Could you reproduce, exactly and alone, the lines running from the one with "Toggle the back" to the end of the data below?
= Beginning of Section =
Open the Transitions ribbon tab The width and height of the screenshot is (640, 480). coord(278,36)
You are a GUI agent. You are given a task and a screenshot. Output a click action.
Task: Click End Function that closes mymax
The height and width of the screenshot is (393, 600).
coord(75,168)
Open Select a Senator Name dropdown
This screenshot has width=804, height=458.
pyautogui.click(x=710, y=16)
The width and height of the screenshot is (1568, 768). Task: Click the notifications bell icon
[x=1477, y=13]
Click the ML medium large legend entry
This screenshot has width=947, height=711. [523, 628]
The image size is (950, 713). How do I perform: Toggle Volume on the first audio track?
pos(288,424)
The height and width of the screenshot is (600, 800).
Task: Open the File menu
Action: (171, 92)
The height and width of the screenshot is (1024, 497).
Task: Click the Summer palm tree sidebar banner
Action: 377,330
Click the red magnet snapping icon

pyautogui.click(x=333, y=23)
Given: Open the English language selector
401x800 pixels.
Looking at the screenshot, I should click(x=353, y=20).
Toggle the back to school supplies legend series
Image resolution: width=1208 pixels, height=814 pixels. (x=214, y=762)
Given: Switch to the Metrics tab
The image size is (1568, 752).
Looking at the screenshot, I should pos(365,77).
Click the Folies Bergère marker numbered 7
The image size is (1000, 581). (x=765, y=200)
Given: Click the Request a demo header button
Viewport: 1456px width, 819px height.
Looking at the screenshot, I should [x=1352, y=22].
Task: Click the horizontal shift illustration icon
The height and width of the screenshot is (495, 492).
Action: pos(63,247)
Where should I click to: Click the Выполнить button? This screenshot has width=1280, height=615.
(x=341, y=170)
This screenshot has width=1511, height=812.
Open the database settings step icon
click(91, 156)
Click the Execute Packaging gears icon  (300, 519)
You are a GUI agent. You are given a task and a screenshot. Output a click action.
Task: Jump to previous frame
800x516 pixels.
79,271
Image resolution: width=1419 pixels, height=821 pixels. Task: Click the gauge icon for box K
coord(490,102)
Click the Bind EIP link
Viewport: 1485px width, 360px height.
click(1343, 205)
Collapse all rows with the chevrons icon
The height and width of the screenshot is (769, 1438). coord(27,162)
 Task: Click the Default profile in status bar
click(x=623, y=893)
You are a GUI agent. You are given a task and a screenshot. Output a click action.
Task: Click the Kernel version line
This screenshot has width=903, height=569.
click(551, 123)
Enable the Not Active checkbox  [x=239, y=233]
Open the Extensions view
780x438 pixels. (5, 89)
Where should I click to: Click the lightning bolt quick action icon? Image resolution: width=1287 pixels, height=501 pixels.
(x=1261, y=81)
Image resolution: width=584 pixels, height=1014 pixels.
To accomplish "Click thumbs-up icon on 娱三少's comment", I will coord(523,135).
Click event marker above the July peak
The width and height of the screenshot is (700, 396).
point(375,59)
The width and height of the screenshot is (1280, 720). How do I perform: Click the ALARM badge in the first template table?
= End of Section =
Your response:
Toggle the back to school supplies legend series
Image resolution: width=1208 pixels, height=814 pixels. (x=214, y=762)
Given: Switch to the Metrics tab
The image size is (1568, 752).
Looking at the screenshot, I should pos(365,77).
Click the Folies Bergère marker numbered 7
The image size is (1000, 581). (x=765, y=200)
Given: Click the Request a demo header button
Viewport: 1456px width, 819px height.
Looking at the screenshot, I should [x=1352, y=22].
Task: Click the horizontal shift illustration icon
The height and width of the screenshot is (495, 492).
Action: pos(63,247)
Where should I click to: Click the Выполнить button? This screenshot has width=1280, height=615.
(x=341, y=170)
This screenshot has width=1511, height=812.
Open the database settings step icon
click(91, 156)
Click the Execute Packaging gears icon  (300, 519)
You are a GUI agent. You are given a task and a screenshot. Output a click action.
Task: Jump to previous frame
800x516 pixels.
79,271
Image resolution: width=1419 pixels, height=821 pixels. Task: Click the gauge icon for box K
coord(490,102)
Click the Bind EIP link
Viewport: 1485px width, 360px height.
click(1343, 205)
Collapse all rows with the chevrons icon
The height and width of the screenshot is (769, 1438). coord(27,162)
 Task: Click the Default profile in status bar
click(x=623, y=893)
You are a GUI agent. You are given a task and a screenshot. Output a click action.
Task: Click the Kernel version line
This screenshot has width=903, height=569.
click(551, 123)
Enable the Not Active checkbox  [x=239, y=233]
Open the Extensions view
780x438 pixels. (5, 89)
Where should I click to: Click the lightning bolt quick action icon? Image resolution: width=1287 pixels, height=501 pixels.
(x=1261, y=81)
Image resolution: width=584 pixels, height=1014 pixels.
To accomplish "Click thumbs-up icon on 娱三少's comment", I will coord(523,135).
Click event marker above the July peak
The width and height of the screenshot is (700, 396).
point(375,59)
The width and height of the screenshot is (1280, 720). How do I perform: Click the ALARM badge in the first template table?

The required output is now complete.